Metroterkini.com - Satuan Kerja Khusus Pelaksana Kegiatan Usaha Hulu Minyak dan Gas Bumi (SKK Migas) mewajibkan kontraktor menggunakan barang produksi dalam negeri. Hal ini tertuang dalam Pedoman Tata Kerja Nomor 007 Buku Kedua Revisi 04 tentang Pedoman Pelaksanaan Pengadaan Barang/Jasa (PTK007 Revisi 04) dan Petunjuk Pelaksanaan (Juklak) tender.
Hal itu merupakan kebijakan pemerintah Republik Indonesia di era Presiden Jokowi ini, hal tersebut merupakan kebijakan yang mendorong agar dunia usaha MIGAS tidak hanya “mengutamakan” namun sudah “mewajibkan” untuk memberdayakan masyarakat atau badan usaha yang berada disekitar maupun di dalam wilayah oprasional perusahaan untuk diikut sertakan dalam kegiatan usaha agar mendatangkan multiplayer efek terhadap roda perekonomian masyarakat secara luas. Tidak hanya menguntungkan perusahaan semata.
Namun tidak begitu dengan PT. EMP Malacca Strait yang sudah hampir 24 tahun menjalankan eksploitasi dan eksplorasi di wilayah kerja (WK) Selat Malaka meliputi Kab. Kepulauan Meranti, Siak dan Bengkalis.
Sebagaimana yang diungkapkan Isnadi, putra daerah Kab. Kepulauan Meranti, menyebutkan dalam menjalankan bisnisnya EMP terkesan tidak terbuka dan memonopoli kegiatan-kegiatan pekerjaan yang sebenarnya bisa di kerjakan oleh putra daerah baik secara personal maupun badan usaha berbentuk CV atau PT.
"Peluang-peluang usaha seperti pengadaan barang dan jasa yang ada lebih banyak diambil oleh Koperasi Karyawan Perusahaan yang berpusat di Jakarta yaitu Koperasi Karyawan Malacca Strait Sejahtera (KKMSS) yang menginduk pada Gabungan Koperasi Bakrie (GAKOPBA) dengan izin legalitas Surat Keputusan Menteri Kehakiman No C-40.HT.03.02-Th.1998, mulai dari Pembayaran gaji karyawan, pengadaan alat berat, armada transportasi, sampai dengan bahan pokok makanan beras, daging, bumbu bahkan ikan asin dan terasi. Kenyataan ini dapat dilihat saat ini di Kantor EMP Kurau Base Camp di Desa Lukit Kecamatan Merbau Kab. Kepulauan Meranti,” beber Isnadi dalam rilisnya, Jum'at (27/7/2018).

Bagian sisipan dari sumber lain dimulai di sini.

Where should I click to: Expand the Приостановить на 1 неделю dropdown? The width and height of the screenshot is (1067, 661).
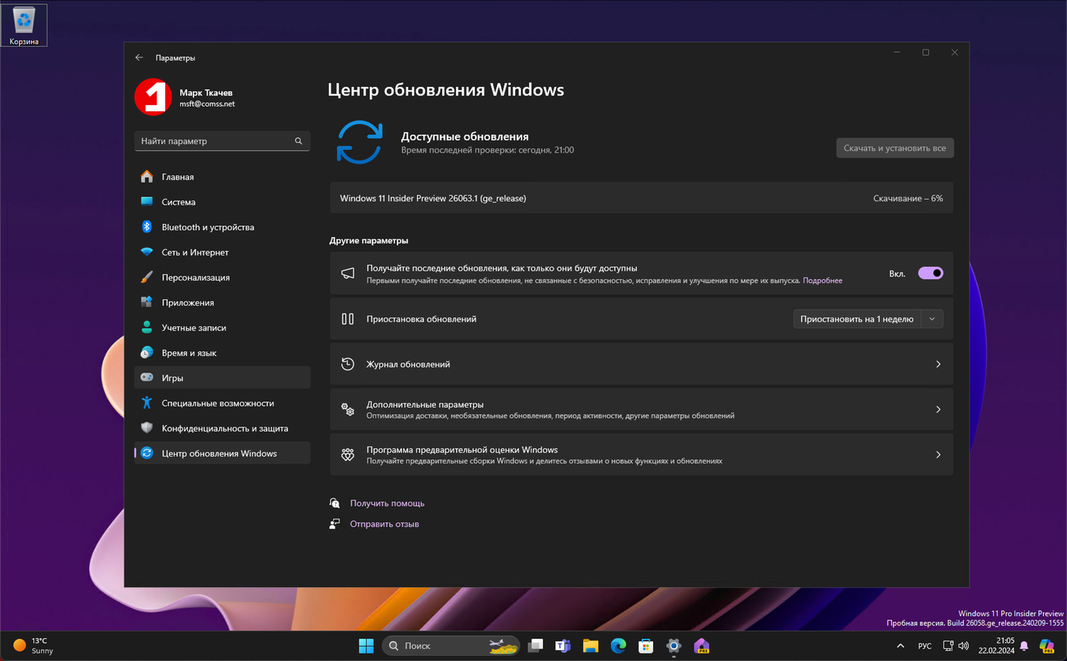click(932, 318)
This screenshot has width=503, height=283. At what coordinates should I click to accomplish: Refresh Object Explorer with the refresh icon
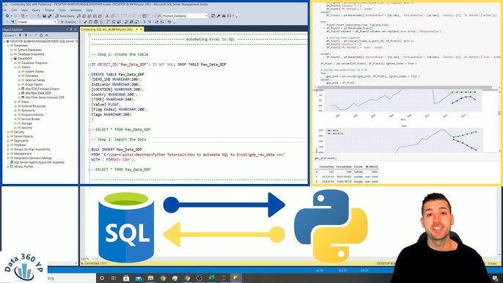(x=41, y=35)
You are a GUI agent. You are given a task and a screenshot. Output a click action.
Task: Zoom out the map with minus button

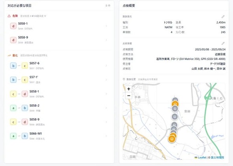129,96
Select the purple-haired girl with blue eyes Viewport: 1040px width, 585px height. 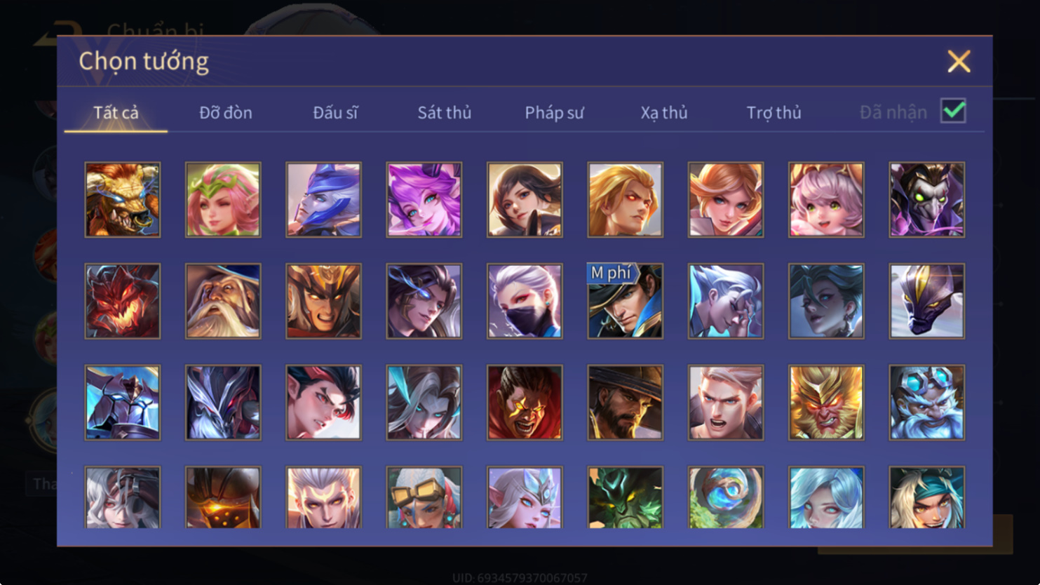(424, 200)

"Dahulu perusahaan ini sempat juga melibatkan perusahaan-perusahaan dan koperasi lokal untuk pengadaan barang maupun jasa namun EMP selalu menunggak dalam pembayaran ke perusahaan dan koperasi lokal, sehingga banyak perusahaan dan koperasi yang tidak bertahan dengan situasi itu,” tambah Isnadi.
“Tahun 2015 Subkontraktor EMP yaitu PT. Laut Jawa Makmur Sejati melakukan Pemutusan Hubungan Kerja dengan 52 orang pekerja devisi transportasi (supir mobil) dengan meninggalkan tanggung jawab berupa pembayaran keterlambatan upah sebesar Rp. 562.307.200 hingga kini tidak dibayarkan ke pekerja.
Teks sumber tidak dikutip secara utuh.